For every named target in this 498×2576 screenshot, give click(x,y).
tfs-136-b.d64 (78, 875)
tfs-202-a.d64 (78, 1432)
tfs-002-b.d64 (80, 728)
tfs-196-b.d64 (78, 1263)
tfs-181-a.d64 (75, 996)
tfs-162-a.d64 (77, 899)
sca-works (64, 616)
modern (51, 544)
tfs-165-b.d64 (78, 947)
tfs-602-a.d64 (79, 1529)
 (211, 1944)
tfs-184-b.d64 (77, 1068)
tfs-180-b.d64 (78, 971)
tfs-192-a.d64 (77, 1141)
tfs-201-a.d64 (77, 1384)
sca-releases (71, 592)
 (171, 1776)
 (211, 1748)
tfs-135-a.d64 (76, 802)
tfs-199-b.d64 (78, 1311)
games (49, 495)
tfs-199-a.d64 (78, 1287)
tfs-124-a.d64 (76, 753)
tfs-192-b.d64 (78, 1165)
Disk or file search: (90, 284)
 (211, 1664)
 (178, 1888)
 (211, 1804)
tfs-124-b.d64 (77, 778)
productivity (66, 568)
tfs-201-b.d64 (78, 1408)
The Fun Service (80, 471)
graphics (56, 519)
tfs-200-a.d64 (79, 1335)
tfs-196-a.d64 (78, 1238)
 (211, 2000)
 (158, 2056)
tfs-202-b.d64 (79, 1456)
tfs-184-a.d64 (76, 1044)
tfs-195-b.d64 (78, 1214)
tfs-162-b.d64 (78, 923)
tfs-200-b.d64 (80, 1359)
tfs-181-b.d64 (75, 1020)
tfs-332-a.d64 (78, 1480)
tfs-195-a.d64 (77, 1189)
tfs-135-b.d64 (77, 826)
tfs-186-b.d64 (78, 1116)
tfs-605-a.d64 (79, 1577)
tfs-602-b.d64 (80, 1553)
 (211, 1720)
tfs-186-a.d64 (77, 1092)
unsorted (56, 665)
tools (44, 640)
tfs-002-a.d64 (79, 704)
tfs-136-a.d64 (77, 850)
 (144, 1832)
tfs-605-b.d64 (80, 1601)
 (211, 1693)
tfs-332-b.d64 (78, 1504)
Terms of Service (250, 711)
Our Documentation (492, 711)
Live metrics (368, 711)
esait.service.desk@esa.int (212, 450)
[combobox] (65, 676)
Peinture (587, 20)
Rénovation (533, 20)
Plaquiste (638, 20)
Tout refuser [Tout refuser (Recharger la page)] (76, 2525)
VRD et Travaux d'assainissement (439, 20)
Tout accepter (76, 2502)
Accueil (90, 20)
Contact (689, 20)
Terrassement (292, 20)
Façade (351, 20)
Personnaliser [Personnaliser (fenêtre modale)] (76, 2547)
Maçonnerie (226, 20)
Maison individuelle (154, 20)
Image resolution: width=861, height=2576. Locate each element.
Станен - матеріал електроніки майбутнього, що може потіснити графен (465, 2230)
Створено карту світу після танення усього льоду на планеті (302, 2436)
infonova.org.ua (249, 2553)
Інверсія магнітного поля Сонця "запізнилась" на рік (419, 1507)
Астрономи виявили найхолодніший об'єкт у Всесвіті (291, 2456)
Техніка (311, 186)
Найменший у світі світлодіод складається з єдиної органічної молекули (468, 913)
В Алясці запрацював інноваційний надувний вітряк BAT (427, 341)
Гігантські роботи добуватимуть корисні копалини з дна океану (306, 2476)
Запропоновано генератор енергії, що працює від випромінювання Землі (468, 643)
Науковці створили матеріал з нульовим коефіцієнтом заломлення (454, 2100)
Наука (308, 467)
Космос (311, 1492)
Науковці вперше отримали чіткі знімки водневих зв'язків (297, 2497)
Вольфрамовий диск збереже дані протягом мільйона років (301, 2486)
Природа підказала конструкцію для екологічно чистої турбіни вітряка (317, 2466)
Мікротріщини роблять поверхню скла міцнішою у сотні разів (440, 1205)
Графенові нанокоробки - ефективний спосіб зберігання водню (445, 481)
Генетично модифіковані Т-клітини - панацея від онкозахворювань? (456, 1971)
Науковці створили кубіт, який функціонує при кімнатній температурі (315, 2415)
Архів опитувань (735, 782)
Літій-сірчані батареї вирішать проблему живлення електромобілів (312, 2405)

## Prompt
Return all of the items above verbatim, leaving every line unchanged.

## Output of the exercise
For every named target in this 498×2576 screenshot, give click(x,y).
tfs-136-b.d64 (78, 875)
tfs-202-a.d64 (78, 1432)
tfs-002-b.d64 (80, 728)
tfs-196-b.d64 (78, 1263)
tfs-181-a.d64 (75, 996)
tfs-162-a.d64 (77, 899)
sca-works (64, 616)
modern (51, 544)
tfs-165-b.d64 (78, 947)
tfs-602-a.d64 (79, 1529)
 (211, 1944)
tfs-184-b.d64 (77, 1068)
tfs-180-b.d64 (78, 971)
tfs-192-a.d64 (77, 1141)
tfs-201-a.d64 (77, 1384)
sca-releases (71, 592)
 (171, 1776)
 (211, 1748)
tfs-135-a.d64 (76, 802)
tfs-199-b.d64 (78, 1311)
games (49, 495)
tfs-199-a.d64 (78, 1287)
tfs-124-a.d64 (76, 753)
tfs-192-b.d64 (78, 1165)
Disk or file search: (90, 284)
 (211, 1664)
 (178, 1888)
 (211, 1804)
tfs-124-b.d64 (77, 778)
productivity (66, 568)
tfs-201-b.d64 (78, 1408)
The Fun Service (80, 471)
graphics (56, 519)
tfs-200-a.d64 (79, 1335)
tfs-196-a.d64 (78, 1238)
 (211, 2000)
 (158, 2056)
tfs-202-b.d64 (79, 1456)
tfs-184-a.d64 (76, 1044)
tfs-195-b.d64 (78, 1214)
tfs-162-b.d64 (78, 923)
tfs-200-b.d64 (80, 1359)
tfs-181-b.d64 (75, 1020)
tfs-332-a.d64 (78, 1480)
tfs-195-a.d64 (77, 1189)
tfs-135-b.d64 (77, 826)
tfs-186-b.d64 (78, 1116)
tfs-605-a.d64 (79, 1577)
tfs-602-b.d64 (80, 1553)
 (211, 1720)
tfs-186-a.d64 (77, 1092)
unsorted (56, 665)
tools (44, 640)
tfs-002-a.d64 (79, 704)
tfs-136-a.d64 (77, 850)
 (144, 1832)
tfs-605-b.d64 (80, 1601)
 (211, 1693)
tfs-332-b.d64 (78, 1504)
Terms of Service (250, 711)
Our Documentation (492, 711)
Live metrics (368, 711)
esait.service.desk@esa.int (212, 450)
[combobox] (65, 676)
Peinture (587, 20)
Rénovation (533, 20)
Plaquiste (638, 20)
Tout refuser [Tout refuser (Recharger la page)] (76, 2525)
VRD et Travaux d'assainissement (439, 20)
Tout accepter (76, 2502)
Accueil (90, 20)
Contact (689, 20)
Terrassement (292, 20)
Façade (351, 20)
Personnaliser [Personnaliser (fenêtre modale)] (76, 2547)
Maçonnerie (226, 20)
Maison individuelle (154, 20)
Image resolution: width=861, height=2576. Locate each element.
Станен - матеріал електроніки майбутнього, що може потіснити графен (465, 2230)
Створено карту світу після танення усього льоду на планеті (302, 2436)
infonova.org.ua (249, 2553)
Інверсія магнітного поля Сонця "запізнилась" на рік (419, 1507)
Астрономи виявили найхолодніший об'єкт у Всесвіті (291, 2456)
Техніка (311, 186)
Найменший у світі світлодіод складається з єдиної органічної молекули (468, 913)
В Алясці запрацював інноваційний надувний вітряк BAT (427, 341)
Гігантські роботи добуватимуть корисні копалини з дна океану (306, 2476)
Запропоновано генератор енергії, що працює від випромінювання Землі (468, 643)
Науковці створили матеріал з нульовим коефіцієнтом заломлення (454, 2100)
Наука (308, 467)
Космос (311, 1492)
Науковці вперше отримали чіткі знімки водневих зв'язків (297, 2497)
Вольфрамовий диск збереже дані протягом мільйона років (301, 2486)
Природа підказала конструкцію для екологічно чистої турбіни вітряка (317, 2466)
Мікротріщини роблять поверхню скла міцнішою у сотні разів (440, 1205)
Графенові нанокоробки - ефективний спосіб зберігання водню (445, 481)
Генетично модифіковані Т-клітини - панацея від онкозахворювань? (456, 1971)
Науковці створили кубіт, який функціонує при кімнатній температурі (315, 2415)
Архів опитувань (735, 782)
Літій-сірчані батареї вирішать проблему живлення електромобілів (312, 2405)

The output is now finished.